Three wild-caught, adult Indonesian White's tree frogs were used in this study. Food was withheld from the frogs for at least 24 hours prior to anesthesia. As intravenous access in an awake frog is problematic, intracoelomic (ICe) was used as the route of administration for a single bolus of propofol.
Propofol was administered at a low dosage of 9.5 mg/kg ICe to a 42.0 g frog, an intermediate dosage of 30 mg/kg ICe to a 59.5 g frog, and a high dosage of 53 mg/kg ICe to the 39.7 g frog.
The low dose and intermediate dose frogs showed immediate ventral erythema. Time to loss of muscle tone was 17 minutes for the low dose, six minutes for the intermediate dose, and one minute for the high dose.
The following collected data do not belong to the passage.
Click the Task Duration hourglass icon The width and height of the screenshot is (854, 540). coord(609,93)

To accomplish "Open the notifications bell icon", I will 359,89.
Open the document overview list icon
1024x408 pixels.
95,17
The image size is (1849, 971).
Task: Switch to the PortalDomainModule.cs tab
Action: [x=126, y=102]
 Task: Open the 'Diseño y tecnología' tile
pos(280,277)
Time to maximum effect was 19 minutes for low dose, eight minutes for intermediate dose, and one minute for the high dose. The maximum effect of propofol was loss of righting response at 9.5 mg/kg ICe, loss of respiratory movements at 30 mg/kg ICe, and loss of visible cardiac movements within one minute at 53 mg/kg ICe. The low-dose and intermediate-dose frogs were recovered to an alert posture within four hours and were completely recovered within 16 hours. The high-dose frog was presumed dead at one minute due to absence of visible cardiac movement; but it was not declared dead until 16 hours from induction at which time the other frogs were fully recovered.
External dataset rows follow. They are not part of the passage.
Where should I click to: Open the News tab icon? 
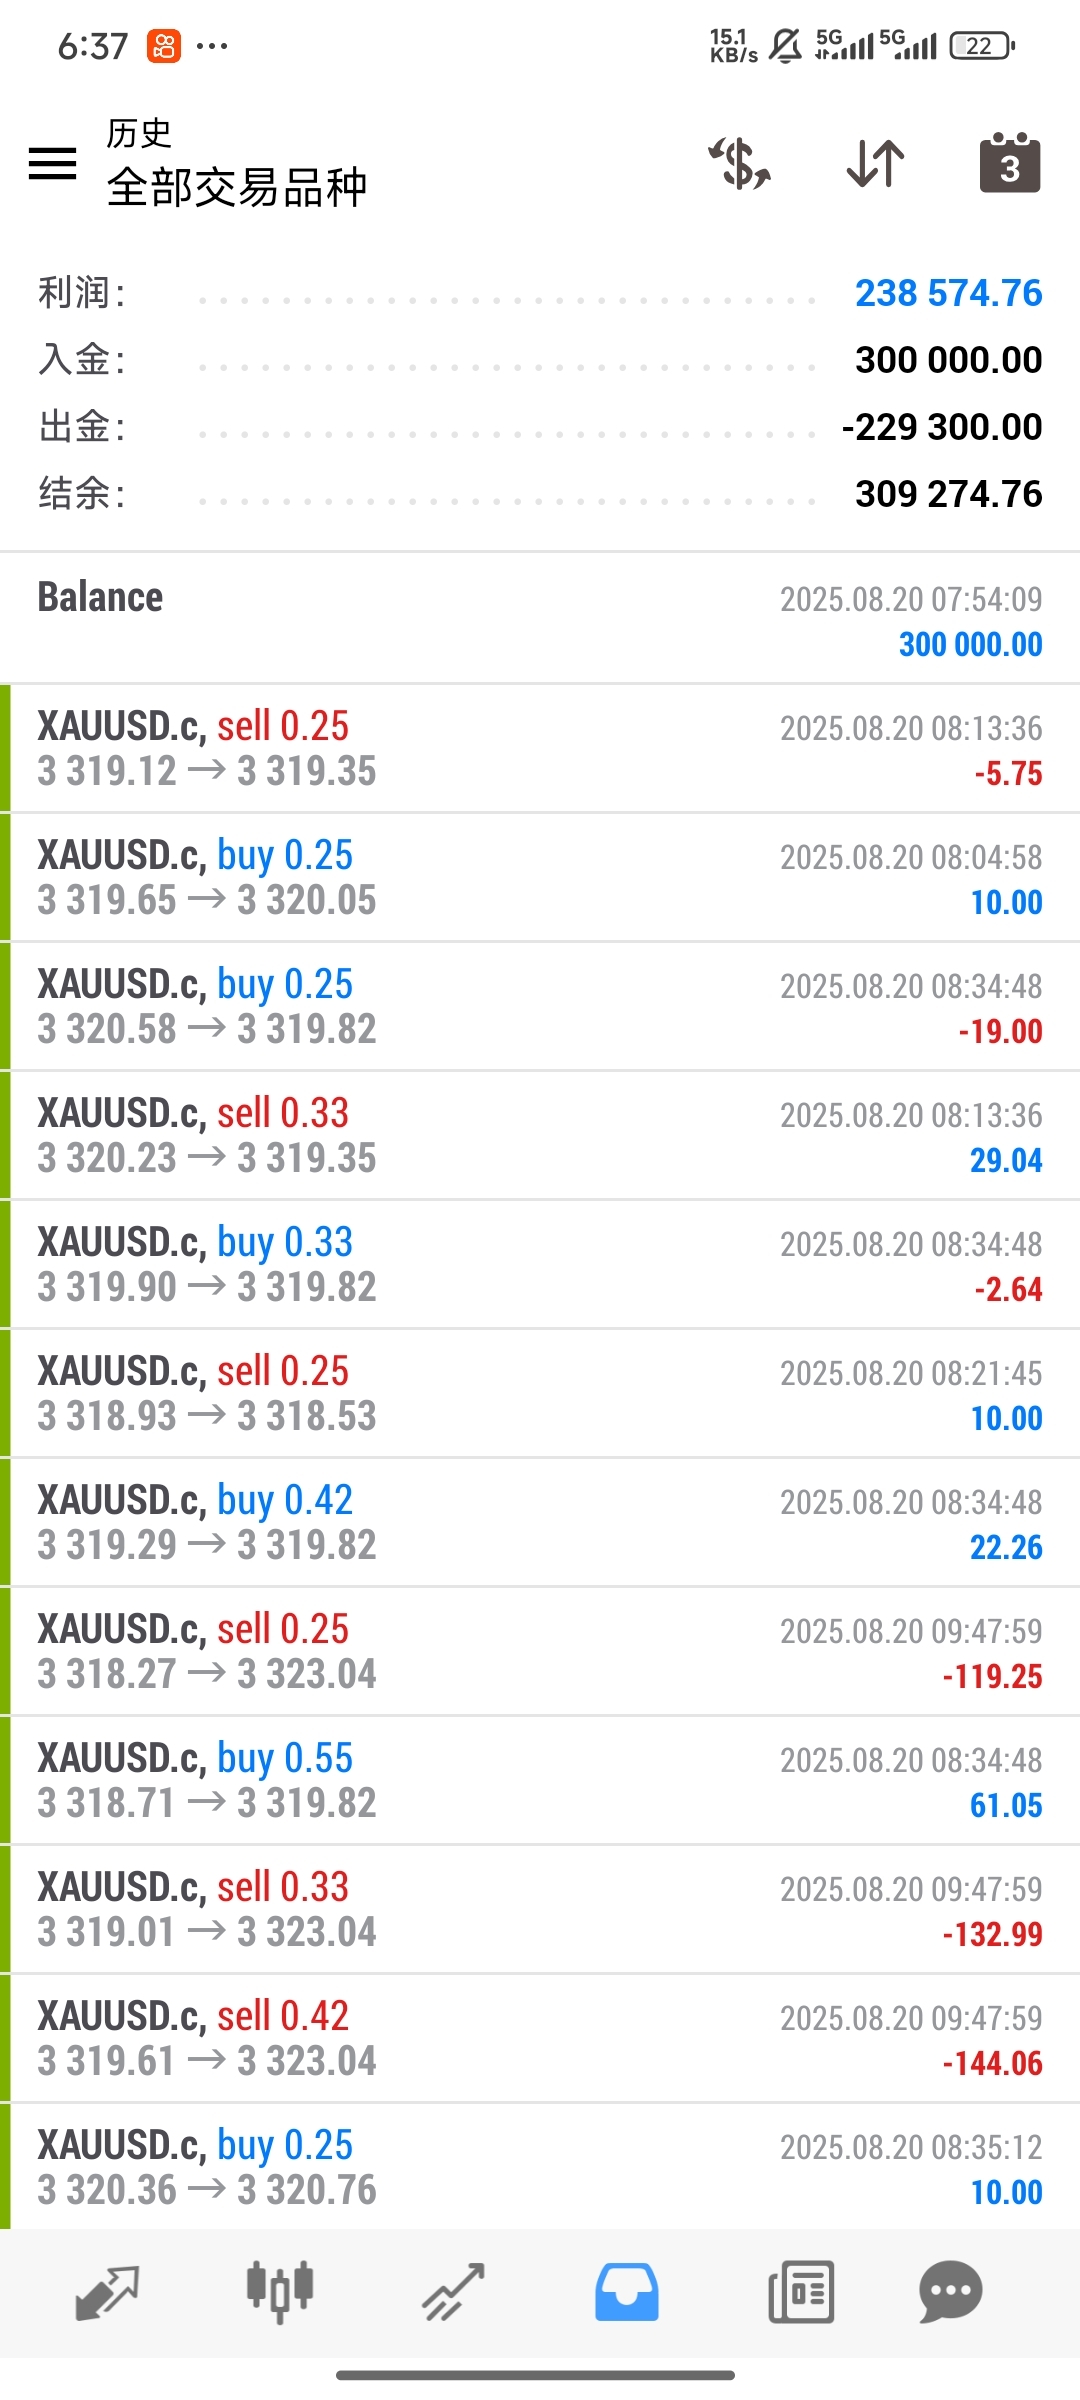pos(801,2292)
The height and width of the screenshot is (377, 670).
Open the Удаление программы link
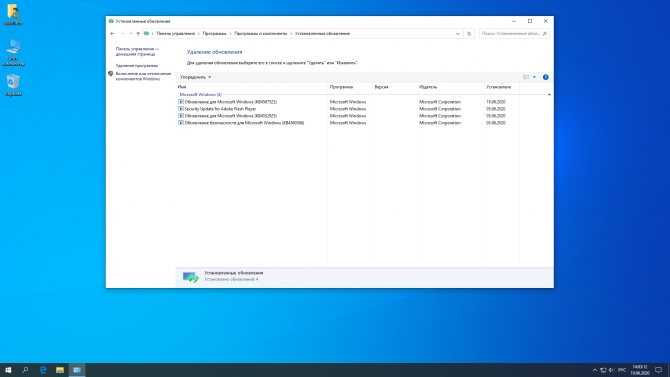[137, 66]
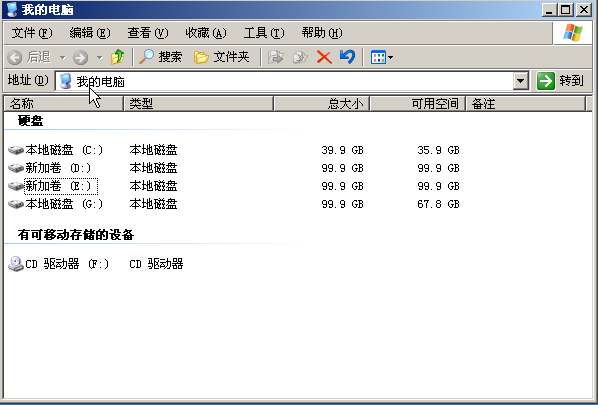The height and width of the screenshot is (405, 598).
Task: Open the 工具(T) menu
Action: pyautogui.click(x=264, y=33)
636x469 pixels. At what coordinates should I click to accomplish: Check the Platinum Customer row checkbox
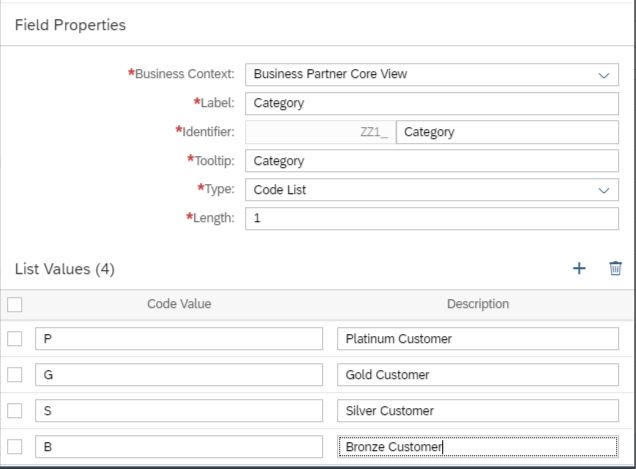pos(15,338)
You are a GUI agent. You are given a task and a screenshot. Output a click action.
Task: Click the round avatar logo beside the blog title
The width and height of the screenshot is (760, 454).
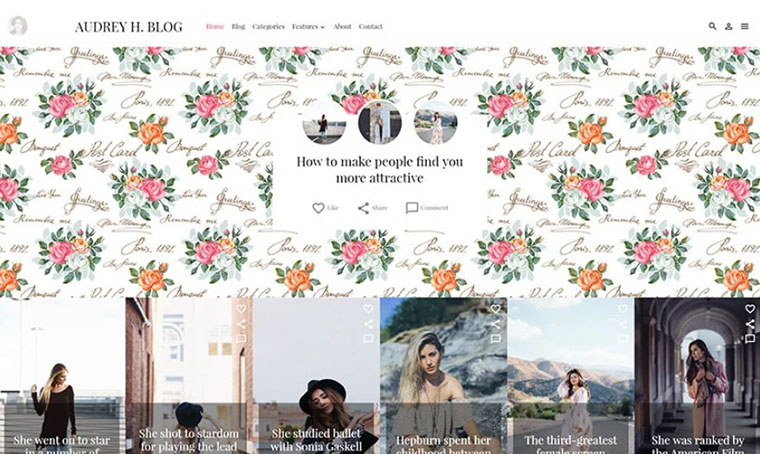tap(18, 26)
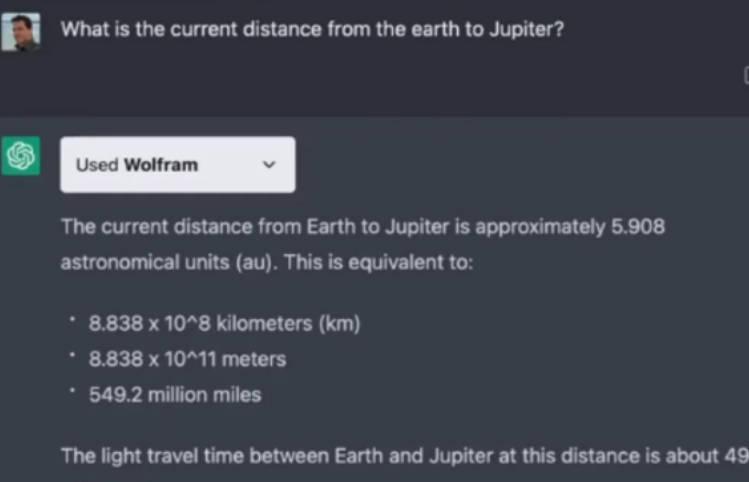Click the word "Used" in the plugin box

(97, 165)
Propofol at 9.5 mg/kg ICe may be useful for sedating White's tree frogs for diagnostic procedures while a higher dosage of 30 mg/kg Ice may provide adequate anesthesia for invasive techniques such as surgery. 53 mg/kg ICe resulted in excessively deep anesthesia within one minute and the frog subsequently died [The frog had been a candidate for euthanasia due to intractable nematodiasis and there were multiple verminous cysts in the skeletal muscle and visceral organs at necropsy]. It is possible that the organ pathology affected the anesthesia in this frog and may have contributed to its death. It is unknown if 53 mg/kg ICe would be fatal in other specimens; nevertheless, a propofol dose of 53 mg/kg ICe is not recommended in this species for survival procedures.